= WHAT YOU SHOULD DO =
What is needed is every line from the one holding "The height and width of the screenshot is (633, 1371)." to the last line of the data below, printed exactly and without pictures.

= MATERIAL PROVIDED =
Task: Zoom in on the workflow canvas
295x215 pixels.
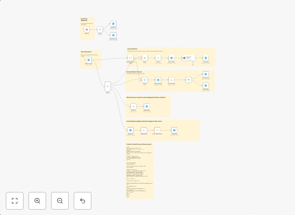Action: [37, 201]
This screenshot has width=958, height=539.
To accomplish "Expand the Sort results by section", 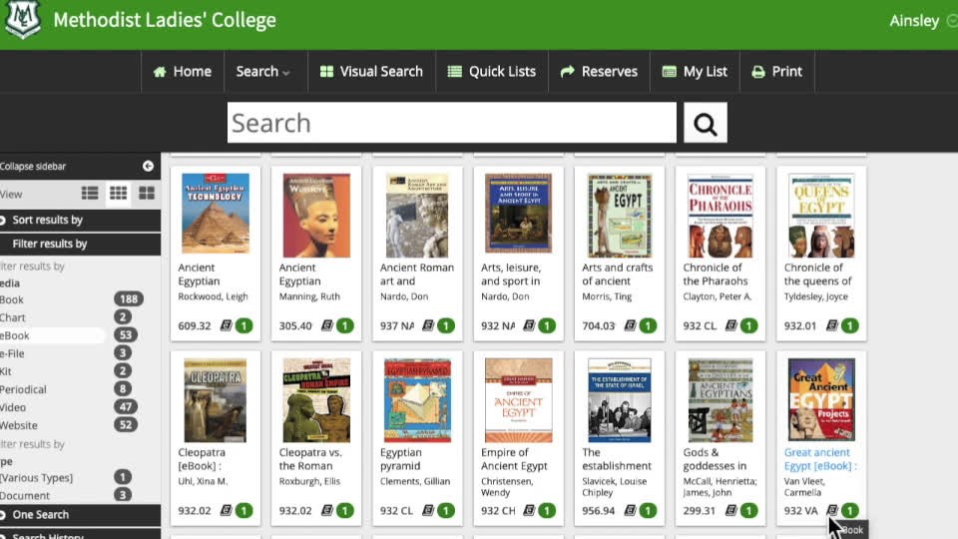I will [47, 220].
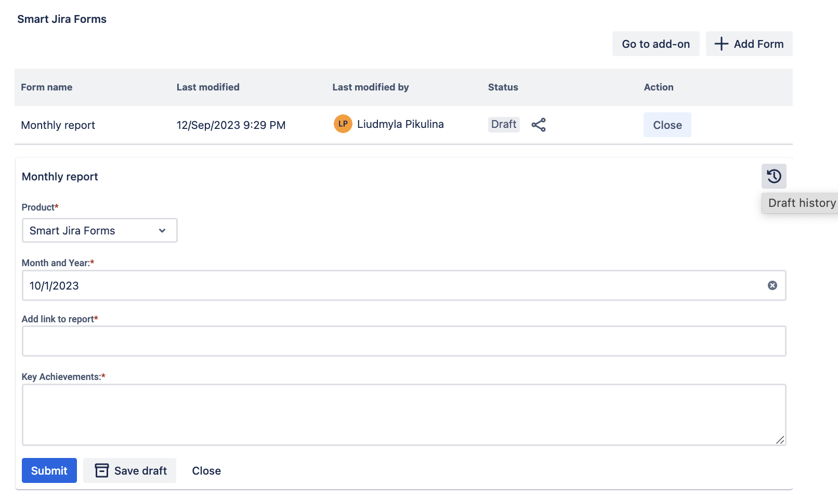Click the LP user avatar
The height and width of the screenshot is (498, 838).
[x=343, y=124]
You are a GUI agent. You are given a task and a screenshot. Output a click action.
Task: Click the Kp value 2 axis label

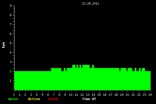11,71
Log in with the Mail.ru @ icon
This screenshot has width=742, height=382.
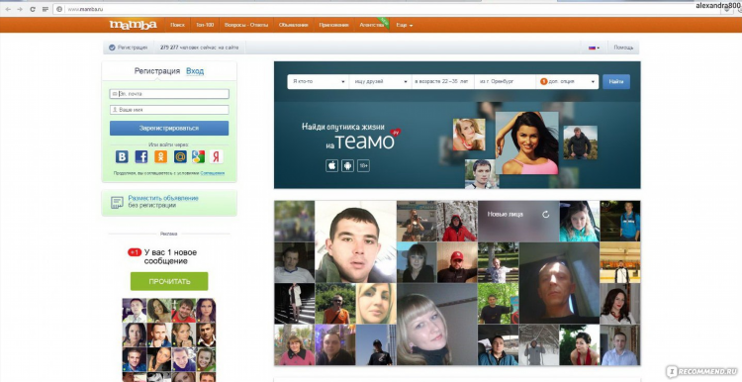point(180,156)
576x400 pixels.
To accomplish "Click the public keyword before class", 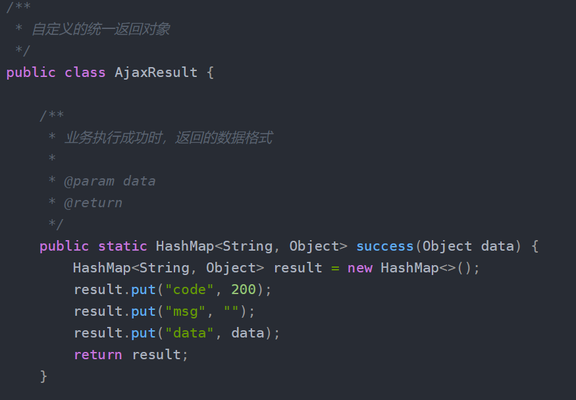I will (31, 72).
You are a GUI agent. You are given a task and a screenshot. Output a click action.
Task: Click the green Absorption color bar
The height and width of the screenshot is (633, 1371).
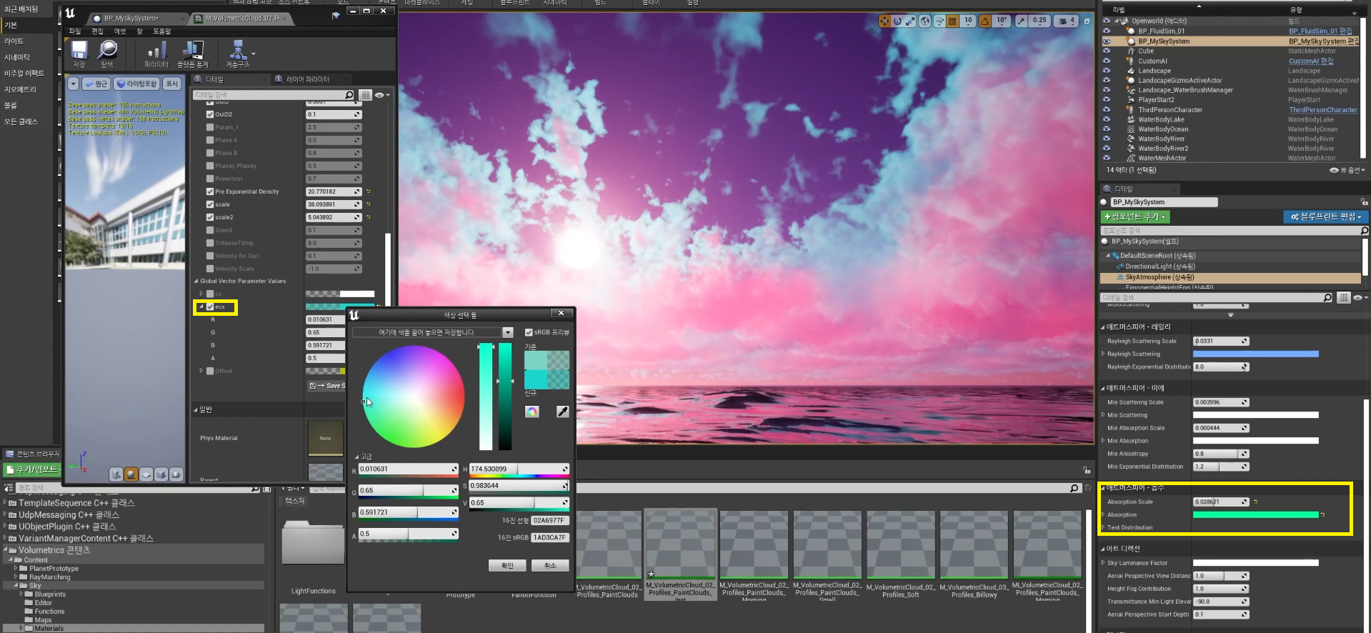(x=1255, y=514)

= ANSWER SECTION =
The height and width of the screenshot is (633, 1371).
(x=1255, y=514)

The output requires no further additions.